This increase in RPV pressure will result in an increase in the core inlet subcooling and cause the boiling boundary in the core to move upwards, resulting in a core average void decrease.
The resulting negative void reactivity will increase the fission power and will result in larger power increase.
The core average void decrease will be interrupted by one of the following phenomena:
(1) In the absence of actions in the plant system, the resulting increase in heat flux generates more boiling and the resultant increase in voids reduces the fission power and causes a fuel surface heat flux decrease causing an increase in CPR.
(2) If the reactor scrams, the power will be rapidly decreasing due to insertion of control rods (CRs), the fission power decreases while the CPR starts to increase.
3.4.2. Pressure Decrease (PD)
Table 4-2 of TR lists the increase in steam flow (SRP Section 15.1.3) and inadvertent opening of a safety/relief valve (SRP Section 15.1.4/15.6.1) as pressure decrease transients. A PD transient results when steam flow is increased caused by malfunction of a valve in the steam line or when several safety/relief valves inadvertently open. The PD results in decreased core inlet subcooling and causes the core boiling boundary to move downwards in the core. This causes void increase and fission power decrease. The core average void increase will be interrupted in all cases when the power decreases and when the CPR increases.
3.4.3    Reactor Coolant Flow Increase/Decrease (RCFI/D)
Reactor Coolant Flow Increase (RCFI)
As Table 4-3 of TR indicates, the RCFI transient results from startup of an inactive recirculation pump or an operator/controller error, causes the amount of water flowing into the reactor core to increase, resulting in a gradual power increase due to a decrease in core void. The core average void decrease is interrupted by either (1) if no action is taken by safety systems, the core average void will continue to decrease, power increases, followed by steam flow increase leading to an increase in pressure in the steam dome resulting in a large steam pressure drop, or (2) if a reactor scram is initiated, power is reduced and due to negative reactivity inserted by the CRs, the resulting in the increase in CPR.
 
Reactor Coolant Flow Decrease (RCFD)
RCFD transients, caused by a trip of a pump or a flow controller malfunction, result in a smaller amount of coolant entering the reactor core and will cause an increase in average void resulting in a reduction of power. The effect of this transient on the core is a miss-match between the heat generated in fuel and transferred from the fuel, potentially causing fuel safety limits to be exceeded.
3.4.4    Feedwater Flow Increase/Decrease Feedwater Flow Increase (FWFI)

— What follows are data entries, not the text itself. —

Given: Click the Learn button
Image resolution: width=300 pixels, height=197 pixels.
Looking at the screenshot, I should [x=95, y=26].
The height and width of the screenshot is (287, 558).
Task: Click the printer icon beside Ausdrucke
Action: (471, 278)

A FWFI transient causes the amount of water flowing in to the core to increase, which causes excess heat removal causing the moderator void and temperature to decrease, thereby, reducing the CPR. The core average void decrease will be interrupted by one or more of the following:
* If there is no intervening action, the core average void will continue to increase causing increase in power and increase in steam flow leading to increase in steam dome pressure. The CPR is also reduced as a result of increase in power.

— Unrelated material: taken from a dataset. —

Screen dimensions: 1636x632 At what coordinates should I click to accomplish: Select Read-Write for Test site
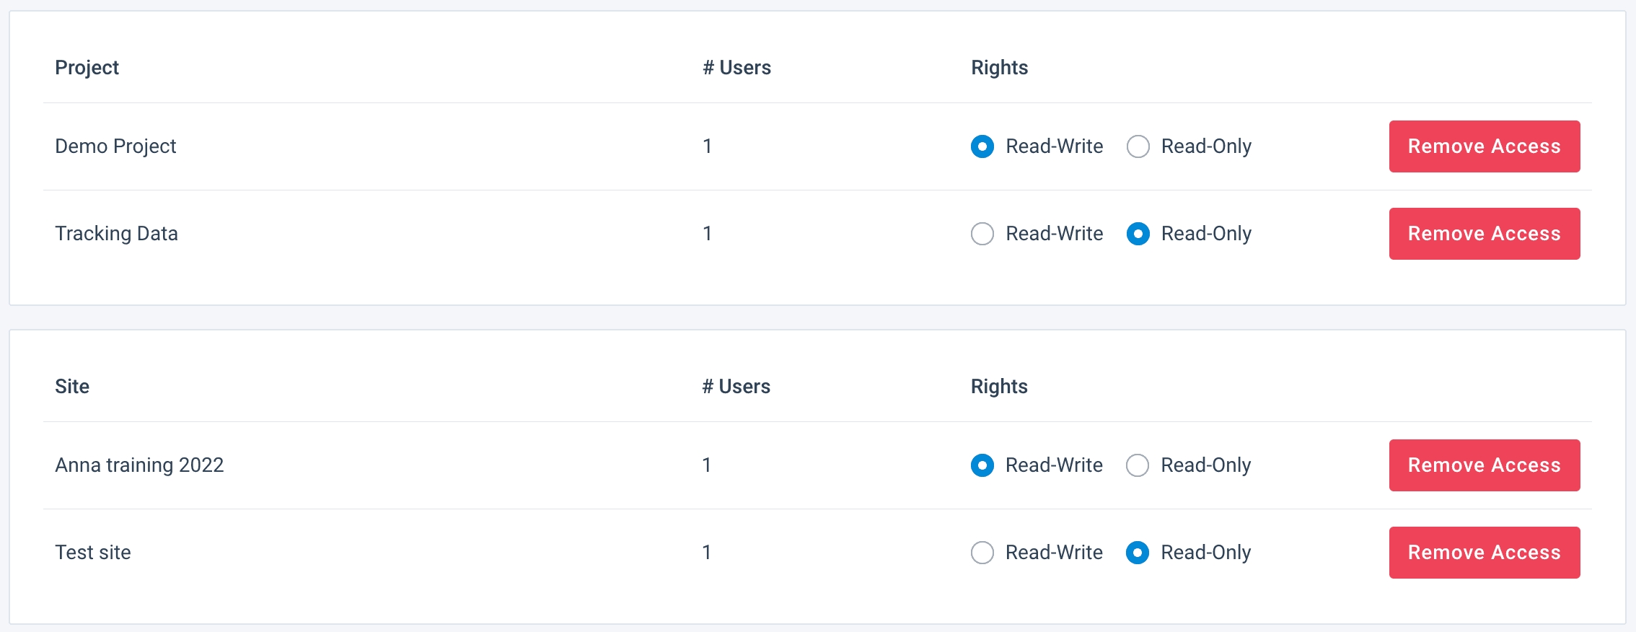click(982, 553)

* If a turbine trip occurs, turbine stop valves close, resulting in decrease in steam flow.
This results in pressure increase and decrease in core void followed by increase in power as the neutron flux increases. This is treated as a pressure increase transient.
* If the reactor scram is initiated, power will decrease from the core bottom due to inserted CRs resulting in an increase in CPR.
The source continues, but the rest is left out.